Supplementary written evidence submitted by the Secretary of State for Business, Energy & Industrial Strategy, Department for Business, Energy and Industrial Strategy

(SPA0101)

 

 

Following the evidence session held by the Science and Technology Select Committee on 9 February 2022, I would like to provide information to the Committee on work my Department is undertaking to explore the potential of Space-Based Solar Power (“SBSP”).

 

The National Space Strategy of September 2021 set out our plans to build one of the most innovative and attractive space economies in the world. The strategy lays out UK strengths and opportunities, and Space-based energy is identified as an emerging sector where the UK has opportunity to lay the foundations for our future leadership. Work in this area is exploratory and at an early stage, but SBSP presents an exciting opportunity for the UK to lead in a new market, enhance our energy security, and contribute to UK Net Zero.

 

Introduction to Space-Based Solar Power

 

SBSP is a renewable technology which provides continuous baseload power without intermittency, which could potentially be available at large scale. It could offer new energy mix options and contribute to UK Net Zero pathways.
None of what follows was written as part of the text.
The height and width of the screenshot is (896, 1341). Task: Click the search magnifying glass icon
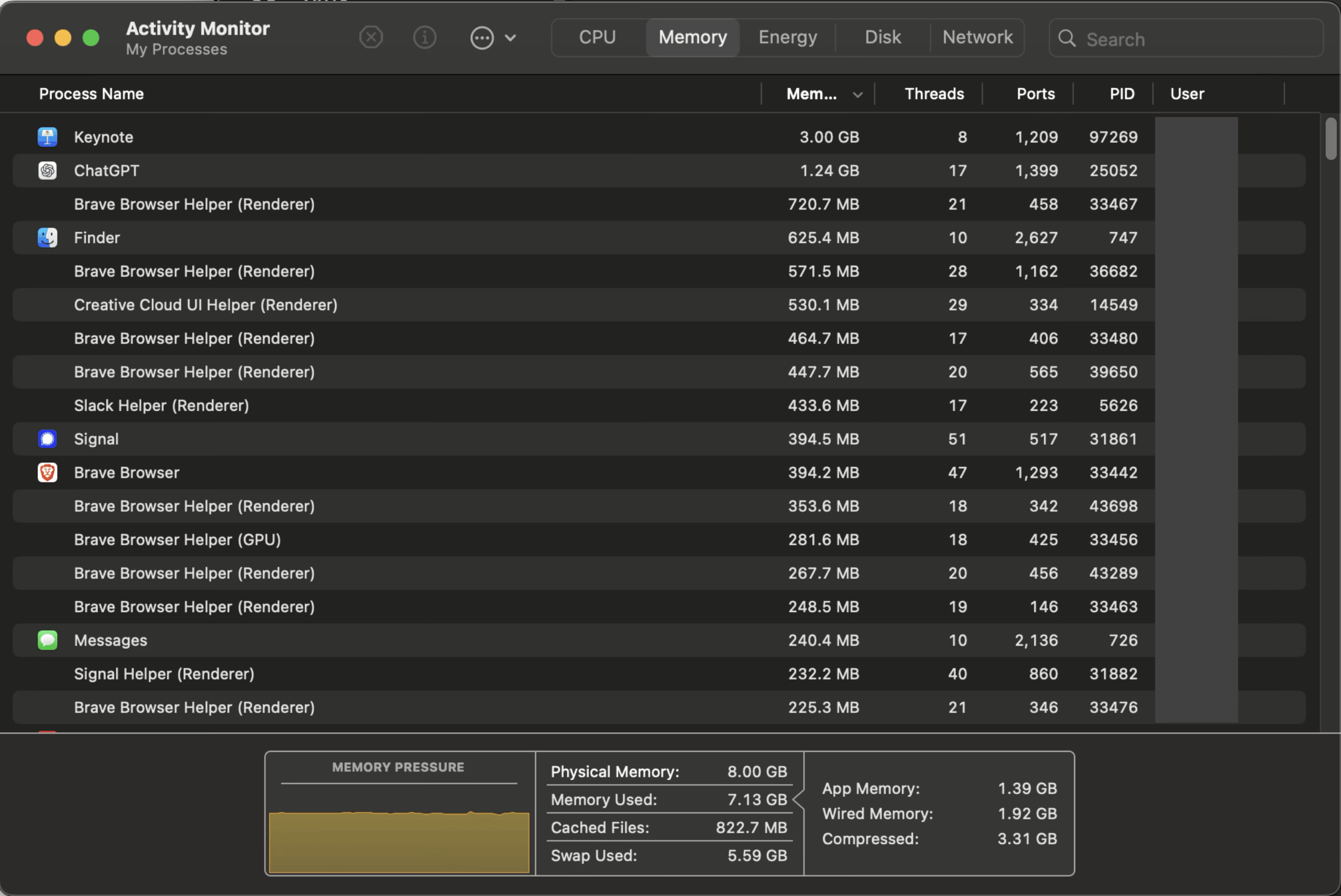1067,39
It functions by collecting solar energy using a satellite placed in geo-stationary orbit with a large- scale photovoltaic panel(s) which beam the electricity using radio technology to a fixed point on the Earth. Its main advantages over wind and terrestrial solar energy are the ability to deliver clean, baseload electricity, day and night throughout the year and in all weather conditions since the satellite is placed into an orbit where there is no night.

 

The concept of SBSP has been explored since the 1970s and was seen as unaffordable. However, new highly modular designs have been introduced which are more affordable than previous concepts. In addition, the underpinning technologies for SBSP and space robotics are rapidly maturing, and the cost of space launch has decreased dramatically, a trend which is expected to continue.

 

Development of SBSP would be a substantial mission, primarily because of the size of the system, and the need to assemble and integrate this in space. The solar power unit would be an order of magnitude larger in mass and extent than any spacecraft currently in orbit.

BEIS’ work in this area

 

In September of last year, the Government published an independent study commissioned to explore the technical feasibility, cost and economics of SBSP1. The study concluded that it is technically feasible to develop a substantial SBSP capability for the UK based on existing technologies and to complete this well before 2050.

 

The Levelised Cost of Energy (LCOE) of SBSP is estimated to be between £35-

£80/MWh (central cost £50/MWh) for a nth-of-a-kind system commissioned in 2040. This is comparable to BEIS projections for other renewable technologies such as offshore wind (£40/MWh) and biomass with carbon capture & storage (£193/MWh). There are broader economic benefits for the UK to pursue the development of SBSP, with a favourable GDP multiplier and benefit-cost ratio. In addition, the development could lead to substantial spill-over benefits.

 

Following the publication of this study, my department is developing a small-scale ‘no-regrets’ innovation programme to support the development of key technologies associated with SBSP, and that also have broader terrestrial applications, and therefore, will contribute to the UK’s Net Zero ambition whether a space based solar power system is deployed or not. This programme aims to kickstart important technological development that will place the UK in a better position to lead and attract international collaboration in the areas where it is strong. In October of last year, we invited organisations interested in carrying out work under the programme to express their interest to the Department and will be engaging with stakeholders on this in the coming weeks.

 

Collaboration

 

UK companies, universities and other organisations interested in the development of Space Based Solar Power have established the Space Energy Initiative2 to take forward its development in the UK with the ultimate goal of developing a SBSP system in the UK. Both my department and the Department for International Trade are currently members of the Space Energy Initiative and support its work. We continue to assess how the Government can most effectively support the development of this technology in the UK. The Space Energy Initiative will launch publicly on 10 March and continues to publish resources related to the development of SBSP in the UK.

 

The scale of investment and technology development required to successfully develop a Space-Based Solar Power system means that international collaboration will likely be required. We are currently assessing international interest in the field to identify where there may be opportunities for us to work together with our international partners.

 

We will continue to explore how the Government can best harness the opportunities presented by this exciting technology to contribute to our prosperity, security and Net Zero ambitions.